▶ EXERCISE DETAILS
Write each entry out once more, please, precisely as shown.

(Saved entries)

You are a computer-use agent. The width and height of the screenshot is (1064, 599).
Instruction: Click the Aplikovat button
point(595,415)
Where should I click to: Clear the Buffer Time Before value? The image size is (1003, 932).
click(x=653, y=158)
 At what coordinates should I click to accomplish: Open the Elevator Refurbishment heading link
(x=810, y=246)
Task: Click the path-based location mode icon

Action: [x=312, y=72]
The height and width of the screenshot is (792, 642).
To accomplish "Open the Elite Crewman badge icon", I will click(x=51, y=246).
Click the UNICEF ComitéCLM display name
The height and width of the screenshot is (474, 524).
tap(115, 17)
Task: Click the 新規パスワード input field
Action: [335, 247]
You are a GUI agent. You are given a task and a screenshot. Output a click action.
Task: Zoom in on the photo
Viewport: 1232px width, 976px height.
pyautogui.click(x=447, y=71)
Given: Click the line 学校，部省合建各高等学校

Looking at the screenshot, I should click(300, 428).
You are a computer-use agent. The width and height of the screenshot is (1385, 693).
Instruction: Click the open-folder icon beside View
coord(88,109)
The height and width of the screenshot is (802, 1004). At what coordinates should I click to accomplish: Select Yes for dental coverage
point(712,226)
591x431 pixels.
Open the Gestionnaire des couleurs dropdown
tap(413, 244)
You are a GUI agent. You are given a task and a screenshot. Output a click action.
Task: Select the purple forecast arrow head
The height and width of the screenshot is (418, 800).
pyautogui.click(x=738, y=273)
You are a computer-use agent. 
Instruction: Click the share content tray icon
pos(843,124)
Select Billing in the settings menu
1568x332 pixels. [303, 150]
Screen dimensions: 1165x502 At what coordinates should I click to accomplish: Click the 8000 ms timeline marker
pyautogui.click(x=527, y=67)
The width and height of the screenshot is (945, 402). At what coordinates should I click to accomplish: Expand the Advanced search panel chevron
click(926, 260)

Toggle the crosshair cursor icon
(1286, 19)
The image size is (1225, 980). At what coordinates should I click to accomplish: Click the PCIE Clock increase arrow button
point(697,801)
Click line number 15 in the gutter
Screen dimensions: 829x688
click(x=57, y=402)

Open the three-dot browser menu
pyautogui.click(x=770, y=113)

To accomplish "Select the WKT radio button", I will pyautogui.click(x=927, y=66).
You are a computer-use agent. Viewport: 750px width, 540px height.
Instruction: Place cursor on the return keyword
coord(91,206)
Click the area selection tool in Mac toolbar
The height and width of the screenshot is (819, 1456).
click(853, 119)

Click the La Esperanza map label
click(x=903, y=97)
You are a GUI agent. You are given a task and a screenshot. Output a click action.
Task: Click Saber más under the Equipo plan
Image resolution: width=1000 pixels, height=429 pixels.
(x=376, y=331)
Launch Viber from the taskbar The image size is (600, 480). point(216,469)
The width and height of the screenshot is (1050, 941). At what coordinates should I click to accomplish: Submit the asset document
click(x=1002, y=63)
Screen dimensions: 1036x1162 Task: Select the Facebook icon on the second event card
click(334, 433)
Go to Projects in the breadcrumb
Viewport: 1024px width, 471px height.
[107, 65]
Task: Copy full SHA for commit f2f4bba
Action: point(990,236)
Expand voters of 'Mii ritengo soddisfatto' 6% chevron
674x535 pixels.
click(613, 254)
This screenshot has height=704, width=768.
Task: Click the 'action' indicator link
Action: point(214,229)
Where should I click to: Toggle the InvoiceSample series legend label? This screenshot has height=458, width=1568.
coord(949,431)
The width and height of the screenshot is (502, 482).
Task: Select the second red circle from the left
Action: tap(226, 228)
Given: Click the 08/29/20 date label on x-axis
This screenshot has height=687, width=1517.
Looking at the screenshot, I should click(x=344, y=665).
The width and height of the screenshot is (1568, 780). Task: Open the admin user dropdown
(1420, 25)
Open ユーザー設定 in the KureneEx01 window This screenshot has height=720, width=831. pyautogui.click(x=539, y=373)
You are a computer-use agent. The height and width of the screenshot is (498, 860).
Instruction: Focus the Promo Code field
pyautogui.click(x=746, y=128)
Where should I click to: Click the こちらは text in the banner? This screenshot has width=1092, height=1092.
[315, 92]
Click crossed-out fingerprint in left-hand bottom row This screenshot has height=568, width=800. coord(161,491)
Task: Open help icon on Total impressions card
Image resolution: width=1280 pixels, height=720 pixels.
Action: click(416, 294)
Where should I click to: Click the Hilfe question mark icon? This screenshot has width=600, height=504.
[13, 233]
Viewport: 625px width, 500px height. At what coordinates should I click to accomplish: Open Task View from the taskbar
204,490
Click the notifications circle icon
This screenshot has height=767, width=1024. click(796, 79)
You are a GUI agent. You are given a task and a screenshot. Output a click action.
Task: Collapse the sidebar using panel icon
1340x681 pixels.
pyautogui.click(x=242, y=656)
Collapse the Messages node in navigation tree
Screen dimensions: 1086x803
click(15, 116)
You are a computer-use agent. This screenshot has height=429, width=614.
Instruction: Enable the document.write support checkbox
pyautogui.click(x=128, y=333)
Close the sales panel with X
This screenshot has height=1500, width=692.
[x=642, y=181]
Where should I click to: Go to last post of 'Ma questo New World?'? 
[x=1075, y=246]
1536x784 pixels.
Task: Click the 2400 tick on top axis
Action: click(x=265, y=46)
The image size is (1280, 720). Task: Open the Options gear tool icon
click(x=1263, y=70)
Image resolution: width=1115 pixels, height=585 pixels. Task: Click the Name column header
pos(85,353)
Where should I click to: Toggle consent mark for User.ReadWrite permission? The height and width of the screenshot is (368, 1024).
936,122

▶ RESPONSE
You are a computer-use agent. The width and height of the screenshot is (1064, 599).
Instruction: Click the Aplikovat button
point(595,415)
Where should I click to: Clear the Buffer Time Before value? The image size is (1003, 932).
click(x=653, y=158)
 At what coordinates should I click to accomplish: Open the Elevator Refurbishment heading link
(x=810, y=246)
Task: Click the path-based location mode icon

Action: [x=312, y=72]
The height and width of the screenshot is (792, 642).
To accomplish "Open the Elite Crewman badge icon", I will click(x=51, y=246).
Click the UNICEF ComitéCLM display name
The height and width of the screenshot is (474, 524).
tap(115, 17)
Task: Click the 新規パスワード input field
Action: [335, 247]
You are a GUI agent. You are given a task and a screenshot. Output a click action.
Task: Zoom in on the photo
Viewport: 1232px width, 976px height.
pyautogui.click(x=447, y=71)
Given: Click the line 学校，部省合建各高等学校

Looking at the screenshot, I should click(300, 428).
You are a computer-use agent. The width and height of the screenshot is (1385, 693).
Instruction: Click the open-folder icon beside View
coord(88,109)
The height and width of the screenshot is (802, 1004). At what coordinates should I click to accomplish: Select Yes for dental coverage
point(712,226)
591x431 pixels.
Open the Gestionnaire des couleurs dropdown
tap(413, 244)
You are a GUI agent. You are given a task and a screenshot. Output a click action.
Task: Select the purple forecast arrow head
The height and width of the screenshot is (418, 800).
pyautogui.click(x=738, y=273)
You are a computer-use agent. 
Instruction: Click the share content tray icon
pos(843,124)
Select Billing in the settings menu
1568x332 pixels. [303, 150]
Screen dimensions: 1165x502 At what coordinates should I click to accomplish: Click the 8000 ms timeline marker
pyautogui.click(x=527, y=67)
The width and height of the screenshot is (945, 402). At what coordinates should I click to accomplish: Expand the Advanced search panel chevron
click(926, 260)

Toggle the crosshair cursor icon
(1286, 19)
The image size is (1225, 980). At what coordinates should I click to accomplish: Click the PCIE Clock increase arrow button
point(697,801)
Click line number 15 in the gutter
Screen dimensions: 829x688
click(x=57, y=402)

Open the three-dot browser menu
pyautogui.click(x=770, y=113)

To accomplish "Select the WKT radio button", I will pyautogui.click(x=927, y=66).
You are a computer-use agent. Viewport: 750px width, 540px height.
Instruction: Place cursor on the return keyword
coord(91,206)
Click the area selection tool in Mac toolbar
The height and width of the screenshot is (819, 1456).
click(853, 119)

Click the La Esperanza map label
click(x=903, y=97)
You are a GUI agent. You are given a task and a screenshot. Output a click action.
Task: Click Saber más under the Equipo plan
Image resolution: width=1000 pixels, height=429 pixels.
(x=376, y=331)
Launch Viber from the taskbar The image size is (600, 480). point(216,469)
The width and height of the screenshot is (1050, 941). At what coordinates should I click to accomplish: Submit the asset document
click(x=1002, y=63)
Screen dimensions: 1036x1162 Task: Select the Facebook icon on the second event card
click(334, 433)
Go to Projects in the breadcrumb
Viewport: 1024px width, 471px height.
[107, 65]
Task: Copy full SHA for commit f2f4bba
Action: point(990,236)
Expand voters of 'Mii ritengo soddisfatto' 6% chevron
674x535 pixels.
click(613, 254)
This screenshot has height=704, width=768.
Task: Click the 'action' indicator link
Action: point(214,229)
Where should I click to: Toggle the InvoiceSample series legend label? This screenshot has height=458, width=1568.
coord(949,431)
The width and height of the screenshot is (502, 482).
Task: Select the second red circle from the left
Action: tap(226, 228)
Given: Click the 08/29/20 date label on x-axis
This screenshot has height=687, width=1517.
Looking at the screenshot, I should click(x=344, y=665).
The width and height of the screenshot is (1568, 780). Task: Open the admin user dropdown
(1420, 25)
Open ユーザー設定 in the KureneEx01 window This screenshot has height=720, width=831. pyautogui.click(x=539, y=373)
You are a computer-use agent. The height and width of the screenshot is (498, 860).
Instruction: Focus the Promo Code field
pyautogui.click(x=746, y=128)
Where should I click to: Click the こちらは text in the banner? This screenshot has width=1092, height=1092.
[315, 92]
Click crossed-out fingerprint in left-hand bottom row This screenshot has height=568, width=800. coord(161,491)
Task: Open help icon on Total impressions card
Image resolution: width=1280 pixels, height=720 pixels.
Action: click(416, 294)
Where should I click to: Click the Hilfe question mark icon? This screenshot has width=600, height=504.
[13, 233]
Viewport: 625px width, 500px height. At what coordinates should I click to accomplish: Open Task View from the taskbar
204,490
Click the notifications circle icon
This screenshot has height=767, width=1024. click(796, 79)
You are a GUI agent. You are given a task and a screenshot. Output a click action.
Task: Collapse the sidebar using panel icon
1340x681 pixels.
pyautogui.click(x=242, y=656)
Collapse the Messages node in navigation tree
Screen dimensions: 1086x803
click(15, 116)
You are a computer-use agent. This screenshot has height=429, width=614.
Instruction: Enable the document.write support checkbox
pyautogui.click(x=128, y=333)
Close the sales panel with X
This screenshot has height=1500, width=692.
[x=642, y=181]
Where should I click to: Go to last post of 'Ma questo New World?'? 
[x=1075, y=246]
1536x784 pixels.
Task: Click the 2400 tick on top axis
Action: click(x=265, y=46)
The image size is (1280, 720). Task: Open the Options gear tool icon
click(x=1263, y=70)
Image resolution: width=1115 pixels, height=585 pixels. Task: Click the Name column header
pos(85,353)
Where should I click to: Toggle consent mark for User.ReadWrite permission? The height and width of the screenshot is (368, 1024).
936,122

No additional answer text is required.